When deciding whether or not to issue you a loan, lenders may look at gross annual sales or revenues, checking account balances, profitability and the length of time you have been in business. If your business is relatively new, the lender may ask to see a business plan. Check out How Can You Increase Your Chances of Getting a Business Loan?
If you are just starting your business, include a business plan as part of your loan application. It should include monthly cash flow projections for the first 24 months (36 months for startups). Established businesses should show a schedule of current debts and loan balances, payment schedules, maturity and available collateral. Learn how to Clean Up Your Company’s Bad Credit Profile.

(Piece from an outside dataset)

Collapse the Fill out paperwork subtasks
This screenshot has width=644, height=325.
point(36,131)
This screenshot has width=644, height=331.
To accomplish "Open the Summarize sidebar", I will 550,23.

A lender will review your personal credit history and FICO score, especially if your company does not have a track record of producing revenue. Among the personal credit information that may be considered are:
- personal credit card debt
- personal loans
- liquid assets
- real estate holdings
- tax returns
- personal financial statements
Lenders will consider your personal spending habits, including how you use credit cards and handle installment debt. Lenders look askance at individuals with substantial personal debt, as they are less likely to withstand a reduction in income during slow times.
Lenders pay close attention to balance sheets. Any uncertainty or discrepancy of their contents will raise a red flag. They will also expect a business summary that describes in detail: the nature of your business; how the funds from the loan will be used; and available working capital, with descriptions of how it will be allocated. It should also describe how you plan to differentiate your business from competitors.
While being prepared and organized can save time and possibly help your loan get approved, too much information may be more of a hindrance than a help. There is some information that lenders may want to see later on in the process, such as proof of insurance for collateralized items or lease documents. Have this information ready to submit if your lender requests it but don’t include it as part of your initial application. Overwhelming your loan officer with too much information may actually slow down the process.